If thou wilt it, inscribe my deeds in your book - that I may soar with the wings of Ramses unto a golden, pseudo-Bayesian land.

The usefulness of a model is in part determined by whether the degree of doubt we have about its outputs is smaller than some tolerance threshold. Therefore, quantifying this doubt - usually referred to as the uncertainty of the model’s outputs - is an essential part of deploying models ‘in the wild’.

Despite their versatility, effectively implementing neural network-based models into production pipelines is not a simple process. One reason is that quantifying their uncertainty is non-trivial. The uncertainty quantification methods used for non-network based mathematical models (e.g. generic Bayesian inference/optimisation) are not tractable with deep networks given the shear number of parameters involved. Consequently, a lot of work has gone into developing more efficient techniques.

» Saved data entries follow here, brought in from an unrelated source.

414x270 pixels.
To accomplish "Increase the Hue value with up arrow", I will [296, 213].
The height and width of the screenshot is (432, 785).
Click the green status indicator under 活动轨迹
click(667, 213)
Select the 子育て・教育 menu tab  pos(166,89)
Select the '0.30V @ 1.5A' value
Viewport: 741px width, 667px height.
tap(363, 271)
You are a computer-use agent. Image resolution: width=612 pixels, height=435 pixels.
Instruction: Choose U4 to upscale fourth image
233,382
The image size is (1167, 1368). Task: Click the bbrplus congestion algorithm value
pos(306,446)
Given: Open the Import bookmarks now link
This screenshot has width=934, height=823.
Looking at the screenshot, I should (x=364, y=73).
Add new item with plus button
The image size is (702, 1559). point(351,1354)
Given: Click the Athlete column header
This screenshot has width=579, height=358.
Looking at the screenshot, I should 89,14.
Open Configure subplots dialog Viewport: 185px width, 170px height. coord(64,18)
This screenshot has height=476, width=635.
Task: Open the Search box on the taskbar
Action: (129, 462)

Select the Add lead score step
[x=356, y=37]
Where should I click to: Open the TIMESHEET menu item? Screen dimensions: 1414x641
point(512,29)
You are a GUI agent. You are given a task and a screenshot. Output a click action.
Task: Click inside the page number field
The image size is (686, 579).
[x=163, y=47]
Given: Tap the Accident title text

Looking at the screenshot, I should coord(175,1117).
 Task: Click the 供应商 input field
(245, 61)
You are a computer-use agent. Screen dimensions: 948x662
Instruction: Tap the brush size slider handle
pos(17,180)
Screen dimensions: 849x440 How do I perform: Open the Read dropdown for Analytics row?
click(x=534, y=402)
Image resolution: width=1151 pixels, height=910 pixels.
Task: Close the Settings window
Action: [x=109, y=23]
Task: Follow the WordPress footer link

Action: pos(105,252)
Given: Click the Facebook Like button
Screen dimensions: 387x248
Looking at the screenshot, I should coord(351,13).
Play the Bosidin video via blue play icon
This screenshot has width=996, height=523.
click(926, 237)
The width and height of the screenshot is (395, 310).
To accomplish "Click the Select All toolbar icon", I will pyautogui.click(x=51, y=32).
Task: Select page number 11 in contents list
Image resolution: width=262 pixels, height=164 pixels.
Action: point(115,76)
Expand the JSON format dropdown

One approach, known as Monte Carlo Dropout (MC Dropout), is of particular interest given i) it is reasoned from Bayesian principles (the typical framework we use to think about quantifying model uncertainty — though the technique itself may not be Bayesian), ii) the simplicity and efficiency with which it can be implemented, and iii) its scalability. Though as will be discussed, it may only provide performance benefits over other uncertainty quantification techniques in some narrow cases.

This post is an attempt to make a digestible guide to Monte Carlo Dropout and a variant called Concrete Dropout. I aim to provide a theoretical minimum, only describing the concepts needed to understand its implementation and some design choices (e.g. there is no discussion about Gaussian processes, and only superficial comments about the nature of Bayesian neural networks).

Uncertainties are expressed as distributions

When we make a measurement or prediction with uncertainties in mind, the output is usually given as a distribution of possible values. The properties of this distribution encode the doubt we have about the outcome. E.g. if this distribution has a high variance, then we have a lot of doubt about the outcome.

A typical measurement scenario: each input variable has its own uncertainty described by the properties of their distributions. These are propagated through some measurement model, resulting in a distribution of possible output values.

- Problem: generic neural networks do not output distributions

Most neural networks are deterministic — in the generic case, we optimise a single set of model parameters that stay fixed after training. If we repeatedly evaluate the same input over and over with such a network, we will get the same output each time.

Typical networks do not provide a distribution of possible output values. If we wish to compute uncertainties, we’d rather have a network like the one on the right...

When thinking about how to quantify the uncertainties of a deep network, we need to answer the question: how can we get neural networks to output distributions?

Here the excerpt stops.